Intra-tumor DP T cells allow the maturation of functional DCs able to prime antitumor CD8⁺ T-cell responses

We then evaluated the ability of DP T cells to induce DC activation and efficient cross-priming of antitumor CD8⁺ T cells. Immature DCs differentiated from healthy blood monocytes (Mo-DCs) were co-cultured with activated DP, SP CD4⁺ or SP CD8⁺ T cells for 36 h before analyzing the expression of maturation markers by flow cytometry. Activated DP T cells strongly induced DC maturation from immature Mo-DCs as illustrated by an increased expression of CD83, CD80, CD86 and HLA-DR compared to immature Mo-DCs alone, whereas SP CD8⁺ CD40L⁻ T cells were poorly effective (Fig. 4A and B). For all DP T-cell populations tested, CD80, CD86 and HLA-DR expression levels were comparable to those of activated SP CD4⁺ T cells. CD83 expression was controversial between the three DP T-cell populations tested with two of them failing in inducing its expression, suggesting that DP T cells induced a less matured DC phenotype than SP CD4⁺ T cells.

Figure 4.

Intra-melanoma DP T cells induce DC maturation in a contact-dependent manner. iDCs were co-cultured for 36 h with intra-melanoma SP CD4⁺, DP and SP CD8⁺ CD40L⁻ T-cell subpopulations pre-stimulated for 6 h with OKT3 at ratio of 1:2, and the expression of maturation markers (CD80, CD83, CD86 and HLA-DR) was determined by flow cytometry. (A) Representative flow cytometry analysis of cell surface expression of different maturation markers. DCs were stained with either the isotype control mAb (filled histrogram) or with the indicated maturation marker mAb (open histograms). Results are expressed as the relative fluorescence intensity (RFI). (B) RFI of CD83, CD80, CD86 and HLA-DR expression on DCs after maturation with either SP CD4⁺ (black diamonds), DP (white circles) and SP CD8⁺ CD40L⁻ (black triangles) T-cell subpopulations derived from TIL of M125, M265 and M305 melanoma patients (n = 3 independent experiments with three different DC donors). Results are expressed as mean ± SEM. (C) Representative flow cytometry analysis of DCs maturation profile after co-culture of intra-melanoma DP T cells with iDCs respectively seeded in the upper chamber and in the lower chamber of a Transwell plate at a 1:2 ratio for 36 h. DCs were stained with either the isotype control (filled histograms) or with CD80, CD83, HLA-DR or CD86 mAbs (open histograms). Data are expressed as the RFI. Control experiments included the standard co-culture of Mo-DCs with or without DP T cells.

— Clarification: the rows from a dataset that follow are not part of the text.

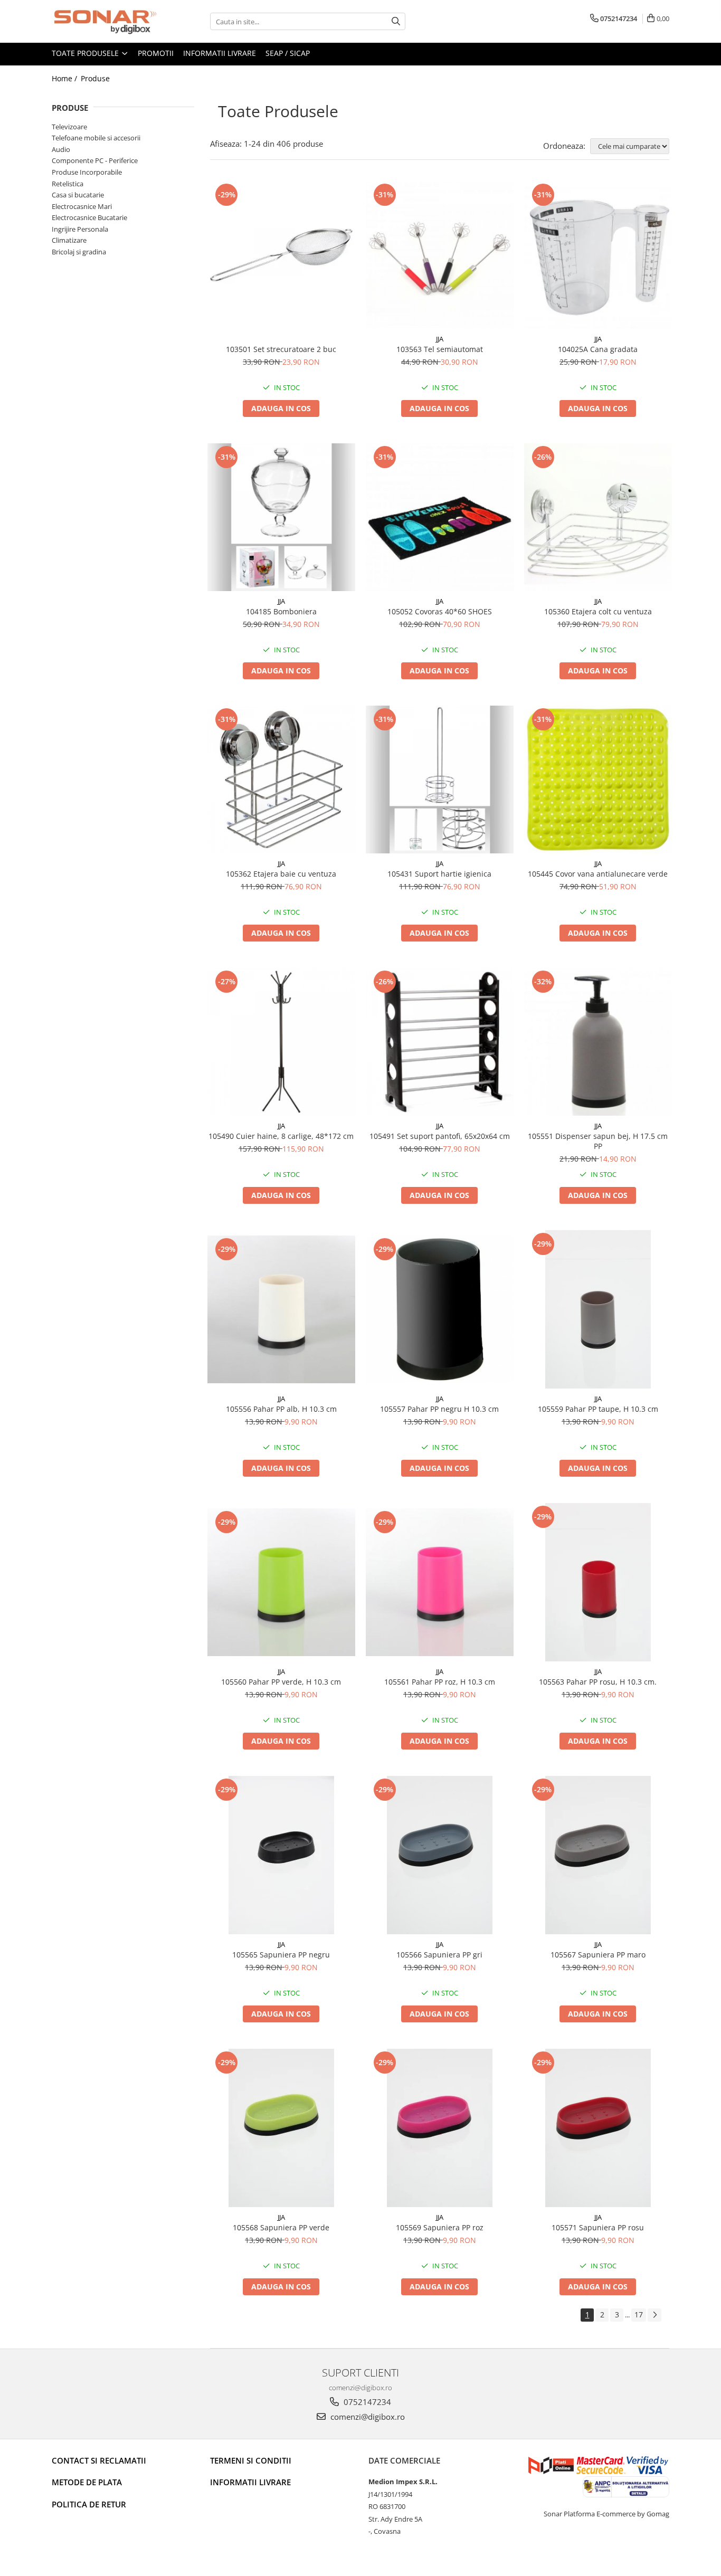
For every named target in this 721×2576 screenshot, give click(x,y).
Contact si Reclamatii (99, 2460)
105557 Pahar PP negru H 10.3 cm (439, 1409)
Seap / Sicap (287, 53)
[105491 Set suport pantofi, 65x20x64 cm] (440, 1042)
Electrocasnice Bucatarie (89, 217)
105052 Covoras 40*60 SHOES (439, 611)
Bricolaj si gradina (79, 251)
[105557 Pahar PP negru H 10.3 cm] (440, 1309)
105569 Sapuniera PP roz (439, 2227)
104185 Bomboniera (281, 611)
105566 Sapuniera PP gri (439, 1955)
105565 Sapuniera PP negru (281, 1955)
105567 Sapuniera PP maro (598, 1955)
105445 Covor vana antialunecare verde (598, 874)
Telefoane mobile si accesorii (96, 137)
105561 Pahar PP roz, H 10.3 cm (439, 1682)
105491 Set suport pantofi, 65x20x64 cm (439, 1136)
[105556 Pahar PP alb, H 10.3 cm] (281, 1309)
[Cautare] (395, 21)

We next asked whether direct contact between DP T cells and immature DCs was required to induce DC maturation. Using Transwell plates, we did not observe any phenotypic maturation of the DCs as assessed by the lack of CD83 expression and the low increase of CD80, CD86 and HLA-DR expressions, when immature DCs and activated DP T cells were cultured in separate chambers (Fig. 4C). These data demonstrated that the maturation of DC induced by DP T-cells was dependent on cell–cell contacts, in support of the role of CD40/CD40L interaction.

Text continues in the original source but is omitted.